▸ **Records from a dataset**:

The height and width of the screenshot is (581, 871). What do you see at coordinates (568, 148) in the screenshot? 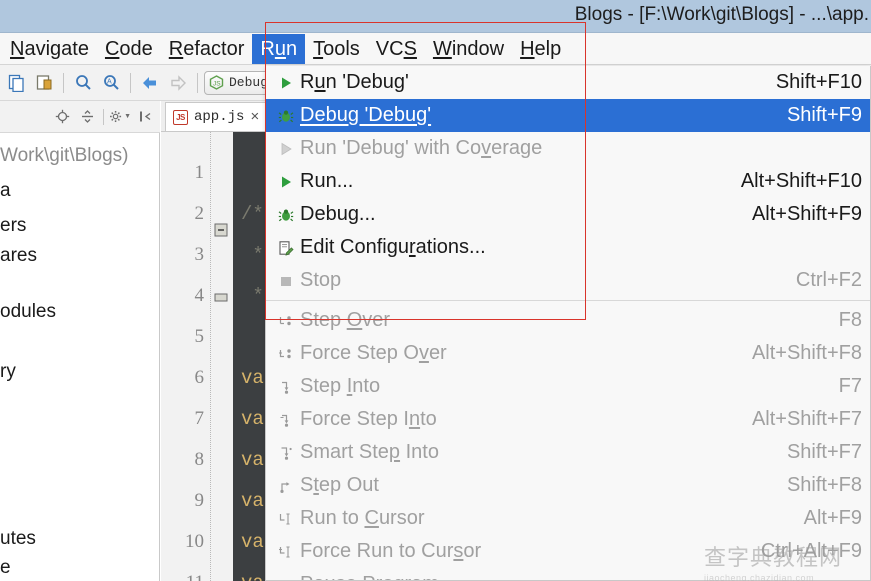
I see `menu-item-run-debug-with-coverage: Run 'Debug' with Coverage` at bounding box center [568, 148].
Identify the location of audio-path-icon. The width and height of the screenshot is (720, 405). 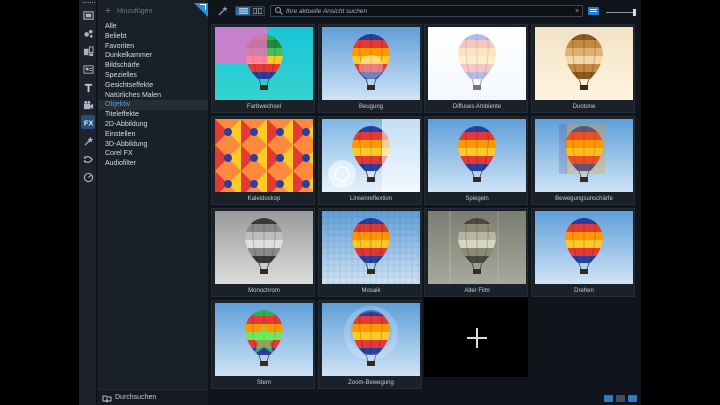
(88, 159).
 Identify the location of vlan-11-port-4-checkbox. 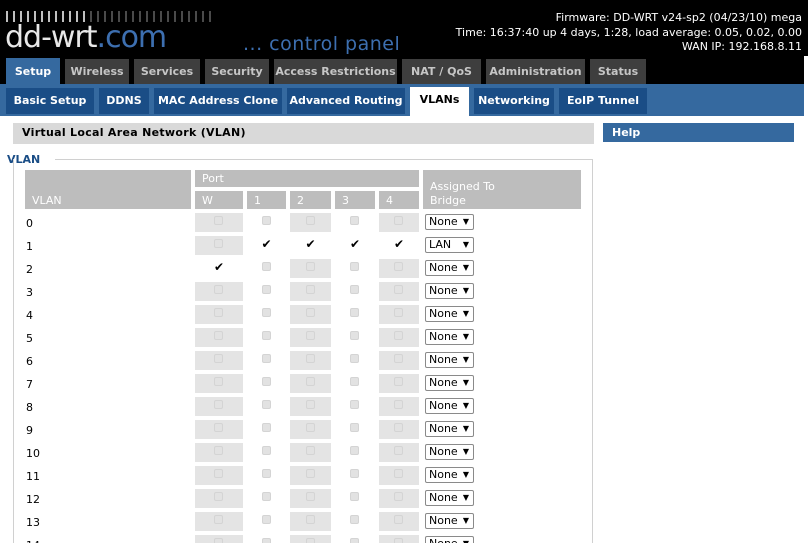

▸ **TRY IT**:
Reproduce the data above with every "Identify" swapped for "Find" and everything else left as is. Leave out the pictures.

▸ **EXERCISE OUTPUT**:
The height and width of the screenshot is (581, 871). What do you see at coordinates (568, 148) in the screenshot? 
I see `menu-item-run-debug-with-coverage: Run 'Debug' with Coverage` at bounding box center [568, 148].
Find the location of audio-path-icon. The width and height of the screenshot is (720, 405). 
(88, 159).
 Find the location of vlan-11-port-4-checkbox. 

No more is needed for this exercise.